At the end of September, a total of 37 of the hedge funds tracked by Insider Monkey were long this stock, a change of -5% from the previous quarter. On the other hand, there were a total of 48 hedge funds with a bullish position in PE a year ago. With the smart money’s capital changing hands, there exists a few noteworthy hedge fund managers who were boosting their stakes substantially (or already accumulated large positions).
More specifically, Deep Basin Capital was the largest shareholder of Parsley Energy Inc (NYSE:PE), with a stake worth $39 million reported as of the end of September. Trailing Deep Basin Capital was Two Sigma Advisors, which amassed a stake valued at $32.4 million. Adage Capital Management, Millennium Management, and SIR Capital Management were also very fond of the stock, becoming one of the largest hedge fund holders of the company. In terms of the portfolio weights assigned to each position SIR Capital Management allocated the biggest weight to Parsley Energy Inc (NYSE:PE), around 5.42% of its 13F portfolio. Deep Basin Capital is also relatively very bullish on the stock, designating 4.77 percent of its 13F equity portfolio to PE.
Because Parsley Energy Inc (NYSE:PE) has experienced a decline in interest from hedge fund managers, we can see that there exists a select few fund managers who were dropping their positions entirely in the third quarter. It’s worth mentioning that Todd J. Kantor’s Encompass Capital Advisors dropped the largest position of the 750 funds watched by Insider Monkey, valued at close to $43.9 million in stock. Zach Schreiber’s fund, Point State Capital, also sold off its stock, about $20.2 million worth. These bearish behaviors are important to note, as aggregate hedge fund interest was cut by 2 funds in the third quarter.
Let’s go over hedge fund activity in other stocks similar to Parsley Energy Inc (NYSE:PE). These stocks are Qualys Inc (NASDAQ:QLYS), Rackspace Technology, Inc. (NASDAQ:RXT), New York Community Bancorp, Inc. (NYSE:NYCB), Relay Therapeutics, Inc. (NASDAQ:RLAY), Penske Automotive Group, Inc. (NYSE:PAG), National General Holdings Corp (NASDAQ:NGHC), and ICU Medical, Inc. (NASDAQ:ICUI). This group of stocks’ market values are closest to PE’s market value.

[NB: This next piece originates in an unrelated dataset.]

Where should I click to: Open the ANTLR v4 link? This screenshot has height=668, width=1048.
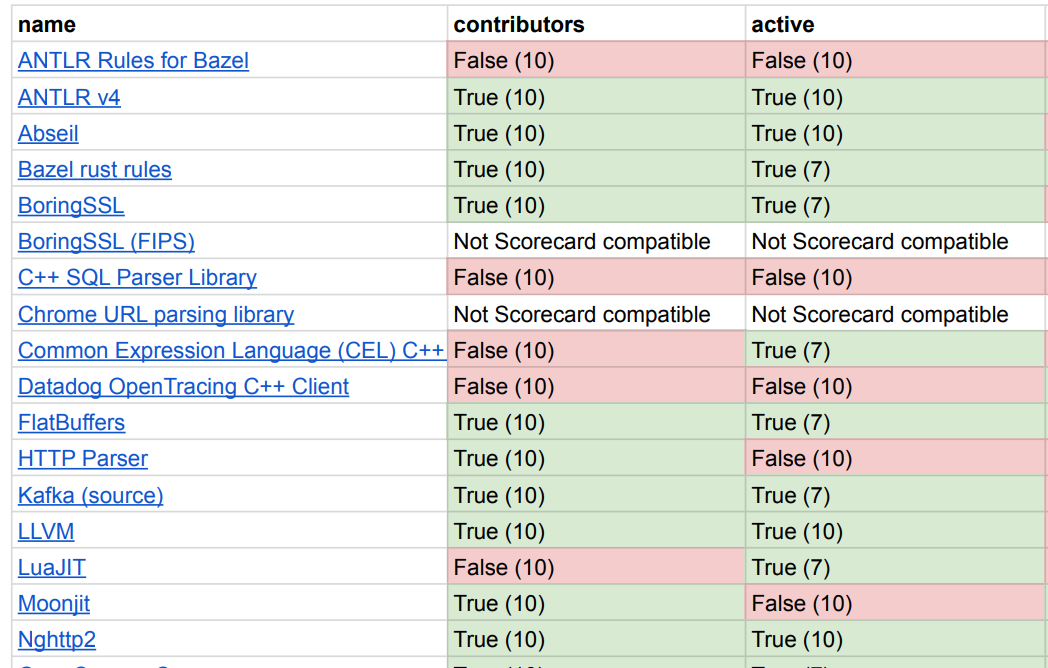(x=69, y=98)
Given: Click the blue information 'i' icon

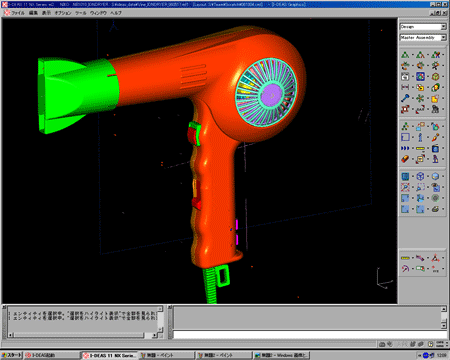Looking at the screenshot, I should coord(420,137).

Ticker | No of HFs with positions | Total Value of HF Positions (x1000) | Change in HF Position |
---|---|---|---|
QLYS | 19 | 114276 | -8 |
RXT | 15 | 143133 | 15 |
NYCB | 28 | 218403 | 0 |
RLAY | 18 | 733691 | 18 |
PAG | 18 | 107356 | -3 |
NGHC | 25 | 489741 | 8 |
ICUI | 31 | 295797 | -1 |
Average | 22 | 300342 | 4.1 |
View table here if you experience formatting issues.
As you can see these stocks had an average of 22 hedge funds with bullish positions and the average amount invested in these stocks was $300 million. That figure was $281 million in PE’s case. ICU Medical, Inc. (NASDAQ:ICUI) is the most popular stock in this table. On the other hand Rackspace Technology, Inc. (NASDAQ:RXT) is the least popular one with only 15 bullish hedge fund positions. Compared to these stocks Parsley Energy Inc (NYSE:PE) is more popular among hedge funds. Our overall hedge fund sentiment score for PE is 74.3. Stocks with higher number of hedge fund positions relative to other stocks as well as relative to their historical range receive a higher sentiment score. Our calculations showed that top 20 most popular stocks among hedge funds returned 41.3% in 2019 and outperformed the S&P 500 ETF (SPY) by 10 percentage points. These stocks returned 33.3% in 2020 through December 18th but still managed to beat the market by 16.4 percentage points. Hedge funds were also right about betting on PE as the stock returned 52.7% since the end of September (through 12/18) and outperformed the market by an even larger margin. Hedge funds were clearly right about piling into this stock relative to other stocks with similar market capitalizations.